_Deine Aufgabe_
Schreibe den Textauszug über das Gruselbuch im Anschluss an seinen letzten Satz weiter.

*** Textauszug ***

Soweit meine Rekonstruktion dieser von außen betrachtet zweifelhaften Entscheidung, mir zu erlauben, dieses Buch zu lesen. Immerhin zur Verteidigung sollte man anführen: Bücher unterliegen nicht einer FSK-Prüfung und es gibt absolut keine Hinweise auf den Umschlägen, für wen das Buch geeignet sein könnte und für wen weniger. Außerdem, wie an anderer Stelle bereits gesagt, vielleicht erwarteten sie einfach nicht, dass ich es durchziehen würde, dass ich diese Grusel-Schwarte tatsächlich aufschlagen und darin mehr als 10 Seiten lesen könnte. Vorerst erfüllte ich diese Erwartungen sogar; dazu gleich mehr. Ich jedenfalls bin sehr dankbar und sage hier und jetzt, kurz bevor ich es zum ersten Mal seit 27 Jahren wieder lese, dass mir nichts besseres hätte passieren können, dass es kein besseres Alter gibt, dieses Buch zu lesen. Außer eben vielleicht mit 39/40 Jahren.

*** Aufgelistete Einträge ***

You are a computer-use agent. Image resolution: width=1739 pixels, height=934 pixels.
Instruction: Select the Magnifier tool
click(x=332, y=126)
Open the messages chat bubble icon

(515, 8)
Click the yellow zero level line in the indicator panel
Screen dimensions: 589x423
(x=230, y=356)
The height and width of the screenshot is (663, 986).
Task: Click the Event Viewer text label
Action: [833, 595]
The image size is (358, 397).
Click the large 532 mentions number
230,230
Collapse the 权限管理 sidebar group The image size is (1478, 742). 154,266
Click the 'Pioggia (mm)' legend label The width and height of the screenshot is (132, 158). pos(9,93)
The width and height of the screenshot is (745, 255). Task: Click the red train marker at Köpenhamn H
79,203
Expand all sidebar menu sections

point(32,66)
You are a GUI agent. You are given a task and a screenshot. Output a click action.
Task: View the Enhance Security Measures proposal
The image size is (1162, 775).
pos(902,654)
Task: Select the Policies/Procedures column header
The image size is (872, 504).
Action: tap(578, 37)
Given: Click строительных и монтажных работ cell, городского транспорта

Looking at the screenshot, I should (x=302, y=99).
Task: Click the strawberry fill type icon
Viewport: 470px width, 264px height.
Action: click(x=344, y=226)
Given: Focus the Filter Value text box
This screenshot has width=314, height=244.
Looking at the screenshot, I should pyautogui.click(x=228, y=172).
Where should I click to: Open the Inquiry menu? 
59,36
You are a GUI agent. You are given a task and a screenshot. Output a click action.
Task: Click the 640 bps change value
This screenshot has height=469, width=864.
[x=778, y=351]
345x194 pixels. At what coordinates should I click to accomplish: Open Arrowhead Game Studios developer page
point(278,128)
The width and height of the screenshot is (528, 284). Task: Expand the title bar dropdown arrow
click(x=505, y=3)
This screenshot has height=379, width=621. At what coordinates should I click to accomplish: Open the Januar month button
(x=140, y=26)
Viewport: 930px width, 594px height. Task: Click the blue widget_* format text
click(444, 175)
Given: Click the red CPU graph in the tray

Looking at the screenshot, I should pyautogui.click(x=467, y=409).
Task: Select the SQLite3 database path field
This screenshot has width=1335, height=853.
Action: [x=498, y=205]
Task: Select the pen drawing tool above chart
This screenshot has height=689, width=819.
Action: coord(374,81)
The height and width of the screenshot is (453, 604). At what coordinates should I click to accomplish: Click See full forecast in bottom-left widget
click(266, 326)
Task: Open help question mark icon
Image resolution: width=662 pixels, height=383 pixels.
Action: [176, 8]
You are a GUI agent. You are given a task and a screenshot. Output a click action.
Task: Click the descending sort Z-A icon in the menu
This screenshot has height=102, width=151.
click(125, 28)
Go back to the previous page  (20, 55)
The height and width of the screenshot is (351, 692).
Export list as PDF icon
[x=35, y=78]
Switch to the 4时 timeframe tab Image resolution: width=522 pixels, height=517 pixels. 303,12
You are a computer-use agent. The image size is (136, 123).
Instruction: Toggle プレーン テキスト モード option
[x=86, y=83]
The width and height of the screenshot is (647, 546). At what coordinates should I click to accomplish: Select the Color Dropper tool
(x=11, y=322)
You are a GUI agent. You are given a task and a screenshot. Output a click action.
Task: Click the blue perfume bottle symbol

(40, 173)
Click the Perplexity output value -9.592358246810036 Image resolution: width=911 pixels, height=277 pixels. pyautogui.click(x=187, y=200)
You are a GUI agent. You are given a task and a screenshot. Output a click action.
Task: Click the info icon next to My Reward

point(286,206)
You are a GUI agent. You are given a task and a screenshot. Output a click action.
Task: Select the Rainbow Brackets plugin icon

***

_Antwort zur Aufgabe_
Aufgeschoben

Wie gerne würde ich jetzt schreiben, dass mich das soeben erworbene Buch sogleich fesseln konnte und mir den Sommer gerettet hat! Das wäre an dieser Stelle das klassische »Narrativ«. Nur: Ganz so kitschig war es nicht. Natürlich habe ich angefangen, habe das Buch an sich, als Gegenstand, als diesen Monolithen aus geleimtem, dünnem Papier, studiert, bewundert, durchgeblättert und tatsächlich auch beschnuppert. Ich wollte diese selbst gestellte Herausforderung so gerne annehmen!! Hier die Enttäuschung: Gelesen habe ich in Zell am See höchstens das erste Kapitel. Im verregneten Österreich, mit seinem ständig wolkenverhangenem Himmel umgeben von düsteren schwarzgrünen Berggipfeln, war es mir schlicht zu unheimlich, zu trübsinnig, zu beklemmend. Von allem, was mir da auf diesen ersten Seiten begegnete, hatte der Urlaub bereits mehr als genug: Stimmung und Wetter sowieso. Schließlich gab es eine Art »Nach der Überschwemmung« tatsächlich in unserem Tal, wir konnten noch einige weitere Tagesausflüge unternehmen und ganz kurz in den See springen. Das Buch verschwand in einer Schublade oder einem Koffer und tauchte erst in Zingst einige Wochen später wieder auf.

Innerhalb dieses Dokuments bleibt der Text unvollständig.